What you will do – Begin at the line that has "Task: Tap the three-dot" and stop at the end of the listing. Rewrite those lines with "multitasking" swapped for "overflow" and everything else left as it is.

Material for the task –

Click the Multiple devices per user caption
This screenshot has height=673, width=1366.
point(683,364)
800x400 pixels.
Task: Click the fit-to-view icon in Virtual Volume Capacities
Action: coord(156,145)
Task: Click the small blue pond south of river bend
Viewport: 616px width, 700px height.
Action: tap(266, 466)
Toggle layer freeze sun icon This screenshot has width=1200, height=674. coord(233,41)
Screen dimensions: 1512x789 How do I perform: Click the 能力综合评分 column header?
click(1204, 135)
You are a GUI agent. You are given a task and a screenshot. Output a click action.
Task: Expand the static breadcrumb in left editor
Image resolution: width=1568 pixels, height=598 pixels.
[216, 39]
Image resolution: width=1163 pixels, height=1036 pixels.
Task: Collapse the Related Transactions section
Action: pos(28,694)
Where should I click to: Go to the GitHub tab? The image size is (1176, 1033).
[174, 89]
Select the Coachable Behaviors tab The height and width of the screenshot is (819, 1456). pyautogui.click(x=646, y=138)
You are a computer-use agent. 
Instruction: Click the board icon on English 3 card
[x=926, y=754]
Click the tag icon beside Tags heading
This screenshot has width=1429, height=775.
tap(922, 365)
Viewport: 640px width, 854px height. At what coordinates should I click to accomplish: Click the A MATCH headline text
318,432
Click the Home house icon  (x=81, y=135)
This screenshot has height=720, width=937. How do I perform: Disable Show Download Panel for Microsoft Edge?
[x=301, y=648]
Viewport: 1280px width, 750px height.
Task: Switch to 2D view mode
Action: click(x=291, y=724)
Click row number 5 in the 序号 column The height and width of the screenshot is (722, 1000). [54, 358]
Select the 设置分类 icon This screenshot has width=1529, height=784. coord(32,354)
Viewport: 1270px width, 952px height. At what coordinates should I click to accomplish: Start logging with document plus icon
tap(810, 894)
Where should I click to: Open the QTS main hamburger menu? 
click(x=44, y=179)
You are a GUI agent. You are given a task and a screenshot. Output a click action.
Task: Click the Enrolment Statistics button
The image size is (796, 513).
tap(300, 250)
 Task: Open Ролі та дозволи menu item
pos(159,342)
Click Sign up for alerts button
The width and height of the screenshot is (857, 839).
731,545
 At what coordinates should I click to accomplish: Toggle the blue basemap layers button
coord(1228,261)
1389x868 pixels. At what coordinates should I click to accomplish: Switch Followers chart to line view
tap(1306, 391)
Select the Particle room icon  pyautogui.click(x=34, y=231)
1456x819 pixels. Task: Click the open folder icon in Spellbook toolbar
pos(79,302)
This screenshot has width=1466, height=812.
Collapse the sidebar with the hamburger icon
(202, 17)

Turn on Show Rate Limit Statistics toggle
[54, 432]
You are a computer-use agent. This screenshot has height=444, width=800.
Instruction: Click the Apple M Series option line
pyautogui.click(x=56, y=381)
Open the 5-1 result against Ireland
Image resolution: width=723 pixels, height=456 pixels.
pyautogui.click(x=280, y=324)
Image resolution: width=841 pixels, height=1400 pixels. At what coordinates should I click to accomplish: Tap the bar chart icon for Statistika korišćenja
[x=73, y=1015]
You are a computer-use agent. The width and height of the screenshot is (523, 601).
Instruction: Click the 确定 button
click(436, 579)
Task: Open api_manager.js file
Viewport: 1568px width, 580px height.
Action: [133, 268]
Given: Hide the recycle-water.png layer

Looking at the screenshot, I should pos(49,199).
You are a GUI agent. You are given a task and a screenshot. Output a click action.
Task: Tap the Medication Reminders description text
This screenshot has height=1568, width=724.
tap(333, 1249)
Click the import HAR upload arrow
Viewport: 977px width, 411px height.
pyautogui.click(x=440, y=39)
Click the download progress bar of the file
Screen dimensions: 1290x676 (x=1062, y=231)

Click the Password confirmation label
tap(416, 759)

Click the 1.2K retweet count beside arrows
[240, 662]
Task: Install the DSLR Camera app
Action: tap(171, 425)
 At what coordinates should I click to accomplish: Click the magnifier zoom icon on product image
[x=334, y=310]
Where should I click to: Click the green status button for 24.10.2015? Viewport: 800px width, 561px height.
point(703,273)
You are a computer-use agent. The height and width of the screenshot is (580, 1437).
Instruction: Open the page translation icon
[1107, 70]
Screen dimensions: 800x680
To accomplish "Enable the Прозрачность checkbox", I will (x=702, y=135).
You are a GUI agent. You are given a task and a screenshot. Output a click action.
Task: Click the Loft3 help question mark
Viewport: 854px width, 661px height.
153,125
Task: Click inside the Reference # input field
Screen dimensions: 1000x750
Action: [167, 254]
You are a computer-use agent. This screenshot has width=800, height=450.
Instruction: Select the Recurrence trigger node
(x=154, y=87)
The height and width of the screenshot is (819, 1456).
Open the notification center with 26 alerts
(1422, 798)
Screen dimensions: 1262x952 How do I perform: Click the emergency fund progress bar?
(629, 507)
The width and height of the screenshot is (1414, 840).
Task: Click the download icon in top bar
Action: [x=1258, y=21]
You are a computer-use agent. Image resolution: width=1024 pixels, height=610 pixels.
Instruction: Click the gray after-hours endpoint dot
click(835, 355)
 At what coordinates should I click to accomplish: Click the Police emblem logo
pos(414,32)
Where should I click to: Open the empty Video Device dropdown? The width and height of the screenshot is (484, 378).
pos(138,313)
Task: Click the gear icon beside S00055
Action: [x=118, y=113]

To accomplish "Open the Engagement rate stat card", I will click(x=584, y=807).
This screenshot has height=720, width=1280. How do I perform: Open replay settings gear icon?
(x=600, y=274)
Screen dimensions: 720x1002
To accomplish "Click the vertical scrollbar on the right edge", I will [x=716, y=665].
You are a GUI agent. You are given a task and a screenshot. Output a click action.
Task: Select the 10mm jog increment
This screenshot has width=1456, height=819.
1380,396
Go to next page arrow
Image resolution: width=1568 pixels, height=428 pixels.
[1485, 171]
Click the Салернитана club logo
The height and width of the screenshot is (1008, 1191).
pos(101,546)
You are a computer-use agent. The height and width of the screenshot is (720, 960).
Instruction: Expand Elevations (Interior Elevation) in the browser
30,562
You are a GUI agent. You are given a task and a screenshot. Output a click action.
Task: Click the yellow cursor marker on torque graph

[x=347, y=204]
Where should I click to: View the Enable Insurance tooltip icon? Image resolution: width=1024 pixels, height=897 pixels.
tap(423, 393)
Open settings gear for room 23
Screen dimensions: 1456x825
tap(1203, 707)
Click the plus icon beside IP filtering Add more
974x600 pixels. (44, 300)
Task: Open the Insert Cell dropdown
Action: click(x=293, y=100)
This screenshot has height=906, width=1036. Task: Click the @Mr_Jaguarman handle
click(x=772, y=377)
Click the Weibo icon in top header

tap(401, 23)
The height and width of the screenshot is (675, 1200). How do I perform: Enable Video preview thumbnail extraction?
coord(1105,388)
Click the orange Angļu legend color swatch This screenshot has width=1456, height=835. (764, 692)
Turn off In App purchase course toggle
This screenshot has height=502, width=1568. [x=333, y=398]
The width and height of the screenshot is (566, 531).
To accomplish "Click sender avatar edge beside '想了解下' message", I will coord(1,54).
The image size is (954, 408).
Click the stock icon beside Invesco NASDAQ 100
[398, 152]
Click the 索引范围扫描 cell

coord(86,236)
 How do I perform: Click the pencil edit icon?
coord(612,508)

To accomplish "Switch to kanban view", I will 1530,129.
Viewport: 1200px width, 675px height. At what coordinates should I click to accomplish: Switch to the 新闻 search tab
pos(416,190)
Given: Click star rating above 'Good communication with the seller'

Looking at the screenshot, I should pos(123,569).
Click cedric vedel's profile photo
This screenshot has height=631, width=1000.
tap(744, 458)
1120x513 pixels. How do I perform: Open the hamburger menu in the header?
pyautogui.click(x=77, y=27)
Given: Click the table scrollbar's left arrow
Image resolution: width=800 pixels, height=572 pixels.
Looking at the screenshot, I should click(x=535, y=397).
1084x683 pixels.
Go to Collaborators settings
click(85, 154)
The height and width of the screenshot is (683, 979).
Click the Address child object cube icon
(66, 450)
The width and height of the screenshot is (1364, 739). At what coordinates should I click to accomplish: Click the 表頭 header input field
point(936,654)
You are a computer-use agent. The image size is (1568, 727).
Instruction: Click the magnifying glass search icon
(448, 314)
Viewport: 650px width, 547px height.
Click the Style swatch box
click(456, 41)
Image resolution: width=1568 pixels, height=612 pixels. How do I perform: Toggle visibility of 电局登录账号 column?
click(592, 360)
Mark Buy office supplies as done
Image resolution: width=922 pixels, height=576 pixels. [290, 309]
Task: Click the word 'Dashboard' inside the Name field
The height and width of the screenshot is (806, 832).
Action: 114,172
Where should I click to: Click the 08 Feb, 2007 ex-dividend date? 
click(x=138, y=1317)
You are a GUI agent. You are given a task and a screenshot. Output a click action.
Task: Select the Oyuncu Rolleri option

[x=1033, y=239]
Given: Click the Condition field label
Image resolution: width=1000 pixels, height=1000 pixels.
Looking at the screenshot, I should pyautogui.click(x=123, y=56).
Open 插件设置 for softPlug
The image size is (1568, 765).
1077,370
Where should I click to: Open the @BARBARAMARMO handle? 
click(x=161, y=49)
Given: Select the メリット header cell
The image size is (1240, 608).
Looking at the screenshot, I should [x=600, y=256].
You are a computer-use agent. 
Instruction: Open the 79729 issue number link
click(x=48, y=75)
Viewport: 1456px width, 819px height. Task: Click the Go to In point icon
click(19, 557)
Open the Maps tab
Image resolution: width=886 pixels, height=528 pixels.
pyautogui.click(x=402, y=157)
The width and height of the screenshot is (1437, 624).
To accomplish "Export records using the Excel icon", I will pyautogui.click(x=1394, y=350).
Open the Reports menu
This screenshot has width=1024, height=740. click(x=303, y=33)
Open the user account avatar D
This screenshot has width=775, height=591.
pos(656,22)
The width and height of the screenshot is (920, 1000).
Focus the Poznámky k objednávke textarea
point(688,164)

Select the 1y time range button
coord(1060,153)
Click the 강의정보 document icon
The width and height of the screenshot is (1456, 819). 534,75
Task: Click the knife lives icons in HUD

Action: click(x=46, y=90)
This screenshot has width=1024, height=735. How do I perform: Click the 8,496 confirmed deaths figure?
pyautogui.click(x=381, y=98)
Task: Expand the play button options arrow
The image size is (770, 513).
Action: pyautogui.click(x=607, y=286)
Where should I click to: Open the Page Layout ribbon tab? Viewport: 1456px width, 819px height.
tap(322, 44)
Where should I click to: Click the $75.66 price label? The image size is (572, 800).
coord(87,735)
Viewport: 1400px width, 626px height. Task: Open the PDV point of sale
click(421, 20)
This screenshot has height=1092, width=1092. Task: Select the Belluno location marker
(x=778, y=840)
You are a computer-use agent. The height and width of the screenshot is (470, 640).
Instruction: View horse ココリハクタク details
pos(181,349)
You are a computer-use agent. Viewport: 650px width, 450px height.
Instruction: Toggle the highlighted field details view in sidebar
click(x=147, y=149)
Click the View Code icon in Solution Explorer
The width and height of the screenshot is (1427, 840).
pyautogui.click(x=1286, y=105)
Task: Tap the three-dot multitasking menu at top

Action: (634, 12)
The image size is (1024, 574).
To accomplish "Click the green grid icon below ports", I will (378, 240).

Answer to this exercise –
Task: Tap the three-dot overflow menu at top

Action: (634, 12)
The image size is (1024, 574).
To accomplish "Click the green grid icon below ports", I will (378, 240).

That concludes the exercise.